◆ What you have to do ◆
Search the entries below for "checkbox". Report each line where it occurs.

◆ Extracted information ◆
---

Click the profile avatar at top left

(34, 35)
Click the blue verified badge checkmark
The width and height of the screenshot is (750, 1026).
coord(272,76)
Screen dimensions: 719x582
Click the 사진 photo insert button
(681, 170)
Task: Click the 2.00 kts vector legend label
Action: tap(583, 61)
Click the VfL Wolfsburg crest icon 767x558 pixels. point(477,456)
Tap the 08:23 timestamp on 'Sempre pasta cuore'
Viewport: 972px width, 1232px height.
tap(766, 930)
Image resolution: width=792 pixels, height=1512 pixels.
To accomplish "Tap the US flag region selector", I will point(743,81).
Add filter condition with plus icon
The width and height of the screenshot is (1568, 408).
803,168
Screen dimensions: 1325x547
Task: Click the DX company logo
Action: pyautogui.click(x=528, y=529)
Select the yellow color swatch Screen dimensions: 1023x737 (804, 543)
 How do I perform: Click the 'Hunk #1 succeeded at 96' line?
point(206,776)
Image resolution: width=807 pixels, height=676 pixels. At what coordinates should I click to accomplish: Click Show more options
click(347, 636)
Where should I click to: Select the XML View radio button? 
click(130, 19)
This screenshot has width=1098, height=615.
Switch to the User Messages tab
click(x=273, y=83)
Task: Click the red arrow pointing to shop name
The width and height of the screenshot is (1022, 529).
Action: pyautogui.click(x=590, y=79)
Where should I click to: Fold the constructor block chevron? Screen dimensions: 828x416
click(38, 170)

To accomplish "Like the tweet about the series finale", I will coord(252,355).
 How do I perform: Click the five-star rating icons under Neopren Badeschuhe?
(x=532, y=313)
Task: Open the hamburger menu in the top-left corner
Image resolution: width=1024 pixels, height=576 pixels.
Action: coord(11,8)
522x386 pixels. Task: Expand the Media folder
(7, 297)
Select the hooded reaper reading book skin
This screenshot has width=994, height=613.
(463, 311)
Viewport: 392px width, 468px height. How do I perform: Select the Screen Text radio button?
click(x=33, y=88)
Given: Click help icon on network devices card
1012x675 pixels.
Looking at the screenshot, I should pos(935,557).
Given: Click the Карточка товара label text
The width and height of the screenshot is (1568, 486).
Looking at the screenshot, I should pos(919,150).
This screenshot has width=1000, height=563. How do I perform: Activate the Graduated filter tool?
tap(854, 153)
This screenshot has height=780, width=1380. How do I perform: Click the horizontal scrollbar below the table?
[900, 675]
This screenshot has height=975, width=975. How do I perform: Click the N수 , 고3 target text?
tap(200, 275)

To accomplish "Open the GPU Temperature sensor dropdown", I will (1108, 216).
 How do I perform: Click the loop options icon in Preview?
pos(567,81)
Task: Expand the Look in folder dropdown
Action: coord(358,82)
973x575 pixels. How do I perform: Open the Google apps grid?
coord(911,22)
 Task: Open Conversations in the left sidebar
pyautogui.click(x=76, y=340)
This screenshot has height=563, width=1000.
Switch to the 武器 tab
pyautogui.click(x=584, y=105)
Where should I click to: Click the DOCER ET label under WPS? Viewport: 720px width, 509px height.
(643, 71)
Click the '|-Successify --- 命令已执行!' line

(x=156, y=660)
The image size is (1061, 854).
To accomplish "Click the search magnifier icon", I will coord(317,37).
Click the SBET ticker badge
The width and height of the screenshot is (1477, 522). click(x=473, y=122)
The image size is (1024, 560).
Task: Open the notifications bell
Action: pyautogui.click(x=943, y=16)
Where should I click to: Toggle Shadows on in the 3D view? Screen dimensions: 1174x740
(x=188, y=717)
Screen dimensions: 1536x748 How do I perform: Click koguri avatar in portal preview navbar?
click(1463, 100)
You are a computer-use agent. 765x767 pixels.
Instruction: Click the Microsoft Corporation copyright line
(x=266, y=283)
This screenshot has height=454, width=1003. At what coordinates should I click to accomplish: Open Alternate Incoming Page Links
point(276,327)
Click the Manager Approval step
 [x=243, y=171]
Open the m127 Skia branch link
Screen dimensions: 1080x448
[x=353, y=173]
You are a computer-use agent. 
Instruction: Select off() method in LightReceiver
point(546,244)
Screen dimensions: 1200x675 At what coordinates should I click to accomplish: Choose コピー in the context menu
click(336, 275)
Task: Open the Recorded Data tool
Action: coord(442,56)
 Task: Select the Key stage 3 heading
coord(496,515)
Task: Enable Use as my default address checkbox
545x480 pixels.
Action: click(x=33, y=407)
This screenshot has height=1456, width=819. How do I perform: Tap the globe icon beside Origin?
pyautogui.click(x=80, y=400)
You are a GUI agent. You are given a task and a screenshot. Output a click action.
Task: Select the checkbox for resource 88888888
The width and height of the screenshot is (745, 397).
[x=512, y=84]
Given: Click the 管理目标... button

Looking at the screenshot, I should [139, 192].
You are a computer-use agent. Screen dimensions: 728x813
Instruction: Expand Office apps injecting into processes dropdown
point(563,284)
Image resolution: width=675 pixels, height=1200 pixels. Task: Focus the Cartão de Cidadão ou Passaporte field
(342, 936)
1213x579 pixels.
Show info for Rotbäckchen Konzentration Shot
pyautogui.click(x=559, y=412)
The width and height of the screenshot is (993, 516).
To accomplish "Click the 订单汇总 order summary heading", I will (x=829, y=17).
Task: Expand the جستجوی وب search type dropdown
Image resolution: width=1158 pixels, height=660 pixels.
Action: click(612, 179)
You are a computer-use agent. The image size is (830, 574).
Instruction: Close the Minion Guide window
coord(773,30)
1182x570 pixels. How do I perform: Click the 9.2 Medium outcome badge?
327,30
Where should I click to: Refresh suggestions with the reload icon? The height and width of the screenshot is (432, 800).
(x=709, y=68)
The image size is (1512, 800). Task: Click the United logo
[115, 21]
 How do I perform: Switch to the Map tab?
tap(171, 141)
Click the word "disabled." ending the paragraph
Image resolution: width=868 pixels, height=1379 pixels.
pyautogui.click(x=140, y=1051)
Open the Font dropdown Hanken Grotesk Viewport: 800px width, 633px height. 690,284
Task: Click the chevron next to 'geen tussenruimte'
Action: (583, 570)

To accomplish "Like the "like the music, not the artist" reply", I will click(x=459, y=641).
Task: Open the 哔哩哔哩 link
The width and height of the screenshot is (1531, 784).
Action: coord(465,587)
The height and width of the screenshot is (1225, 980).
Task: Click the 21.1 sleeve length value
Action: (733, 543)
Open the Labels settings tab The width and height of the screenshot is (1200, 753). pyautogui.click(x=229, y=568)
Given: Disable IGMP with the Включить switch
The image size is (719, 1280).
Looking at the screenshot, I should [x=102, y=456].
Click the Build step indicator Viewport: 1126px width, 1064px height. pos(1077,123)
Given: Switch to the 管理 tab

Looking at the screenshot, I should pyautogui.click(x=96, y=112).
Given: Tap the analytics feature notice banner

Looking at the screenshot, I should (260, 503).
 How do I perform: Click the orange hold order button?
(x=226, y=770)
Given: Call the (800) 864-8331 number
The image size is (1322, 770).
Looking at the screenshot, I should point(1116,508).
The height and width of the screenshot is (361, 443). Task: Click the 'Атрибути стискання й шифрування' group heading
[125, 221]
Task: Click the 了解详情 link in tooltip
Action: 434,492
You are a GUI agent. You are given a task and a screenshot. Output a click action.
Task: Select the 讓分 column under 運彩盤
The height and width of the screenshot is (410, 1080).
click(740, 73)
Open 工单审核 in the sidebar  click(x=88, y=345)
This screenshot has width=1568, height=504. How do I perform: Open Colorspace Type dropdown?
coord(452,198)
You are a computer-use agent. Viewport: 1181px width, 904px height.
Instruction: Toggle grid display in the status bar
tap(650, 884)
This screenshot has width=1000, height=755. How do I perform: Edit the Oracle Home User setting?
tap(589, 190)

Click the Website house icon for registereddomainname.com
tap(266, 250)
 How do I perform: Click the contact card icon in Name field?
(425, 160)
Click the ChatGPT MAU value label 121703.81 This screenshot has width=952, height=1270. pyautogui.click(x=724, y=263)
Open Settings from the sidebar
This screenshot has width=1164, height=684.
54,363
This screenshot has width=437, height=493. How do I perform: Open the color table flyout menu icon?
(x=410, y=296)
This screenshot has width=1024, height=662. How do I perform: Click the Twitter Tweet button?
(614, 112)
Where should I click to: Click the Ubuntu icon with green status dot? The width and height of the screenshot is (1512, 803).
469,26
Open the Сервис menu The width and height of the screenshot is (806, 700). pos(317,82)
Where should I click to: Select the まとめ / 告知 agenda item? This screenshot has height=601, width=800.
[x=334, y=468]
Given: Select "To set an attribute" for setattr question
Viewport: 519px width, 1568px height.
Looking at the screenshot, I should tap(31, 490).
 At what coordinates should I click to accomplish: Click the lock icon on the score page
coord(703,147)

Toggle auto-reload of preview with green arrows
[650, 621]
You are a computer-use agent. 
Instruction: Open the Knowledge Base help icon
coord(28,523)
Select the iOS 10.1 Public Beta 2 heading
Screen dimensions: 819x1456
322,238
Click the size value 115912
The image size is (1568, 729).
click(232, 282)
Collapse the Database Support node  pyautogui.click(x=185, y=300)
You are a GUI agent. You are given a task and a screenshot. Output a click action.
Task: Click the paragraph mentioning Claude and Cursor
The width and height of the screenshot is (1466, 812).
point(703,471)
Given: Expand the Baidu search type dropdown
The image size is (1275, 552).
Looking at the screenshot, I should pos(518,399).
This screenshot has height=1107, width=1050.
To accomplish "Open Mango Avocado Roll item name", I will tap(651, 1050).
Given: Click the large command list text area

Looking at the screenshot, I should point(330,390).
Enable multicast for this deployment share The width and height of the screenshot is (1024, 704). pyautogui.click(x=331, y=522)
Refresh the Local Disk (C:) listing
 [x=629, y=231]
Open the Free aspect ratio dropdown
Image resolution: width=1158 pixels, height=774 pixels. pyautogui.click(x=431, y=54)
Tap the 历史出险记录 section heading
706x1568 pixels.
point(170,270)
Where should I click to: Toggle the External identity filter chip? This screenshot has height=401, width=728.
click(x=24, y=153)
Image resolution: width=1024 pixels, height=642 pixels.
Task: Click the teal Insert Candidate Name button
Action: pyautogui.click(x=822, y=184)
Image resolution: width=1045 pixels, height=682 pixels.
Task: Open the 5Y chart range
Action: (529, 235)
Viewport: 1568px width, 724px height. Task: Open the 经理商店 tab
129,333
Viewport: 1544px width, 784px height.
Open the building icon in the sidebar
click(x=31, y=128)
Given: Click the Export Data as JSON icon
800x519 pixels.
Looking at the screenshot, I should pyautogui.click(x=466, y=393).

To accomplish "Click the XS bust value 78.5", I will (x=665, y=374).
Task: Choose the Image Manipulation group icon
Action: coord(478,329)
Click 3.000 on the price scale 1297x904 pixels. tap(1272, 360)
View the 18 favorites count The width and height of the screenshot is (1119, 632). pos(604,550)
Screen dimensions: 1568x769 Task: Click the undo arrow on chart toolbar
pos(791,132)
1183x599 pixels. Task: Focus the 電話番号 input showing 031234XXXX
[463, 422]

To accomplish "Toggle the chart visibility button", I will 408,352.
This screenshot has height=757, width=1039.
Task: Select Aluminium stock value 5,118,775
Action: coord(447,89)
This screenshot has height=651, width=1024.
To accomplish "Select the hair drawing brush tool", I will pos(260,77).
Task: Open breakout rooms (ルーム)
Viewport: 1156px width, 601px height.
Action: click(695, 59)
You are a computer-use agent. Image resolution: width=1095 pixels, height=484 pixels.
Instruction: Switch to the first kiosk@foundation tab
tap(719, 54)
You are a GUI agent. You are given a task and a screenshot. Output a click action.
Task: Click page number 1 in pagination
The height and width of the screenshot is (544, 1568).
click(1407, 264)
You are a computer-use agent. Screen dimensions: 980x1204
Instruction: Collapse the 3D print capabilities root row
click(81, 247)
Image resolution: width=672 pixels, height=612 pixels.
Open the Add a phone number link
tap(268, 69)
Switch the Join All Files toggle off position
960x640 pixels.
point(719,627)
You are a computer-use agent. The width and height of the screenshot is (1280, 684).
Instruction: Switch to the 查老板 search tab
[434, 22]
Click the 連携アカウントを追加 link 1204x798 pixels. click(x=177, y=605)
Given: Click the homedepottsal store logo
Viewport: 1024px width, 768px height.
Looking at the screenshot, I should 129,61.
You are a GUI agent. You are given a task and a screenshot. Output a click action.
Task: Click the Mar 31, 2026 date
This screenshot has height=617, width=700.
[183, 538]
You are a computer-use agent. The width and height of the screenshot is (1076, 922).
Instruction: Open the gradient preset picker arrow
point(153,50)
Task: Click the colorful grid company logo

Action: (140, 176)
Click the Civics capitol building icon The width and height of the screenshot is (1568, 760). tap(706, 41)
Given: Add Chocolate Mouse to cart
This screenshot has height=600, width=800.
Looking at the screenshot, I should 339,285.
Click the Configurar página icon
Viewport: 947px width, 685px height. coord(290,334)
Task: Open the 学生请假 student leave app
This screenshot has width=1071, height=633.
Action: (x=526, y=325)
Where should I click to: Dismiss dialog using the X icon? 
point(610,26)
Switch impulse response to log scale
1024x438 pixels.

---

◆ Result of this task ◆
Task: Enable Use as my default address checkbox
Task: Select the checkbox for resource 88888888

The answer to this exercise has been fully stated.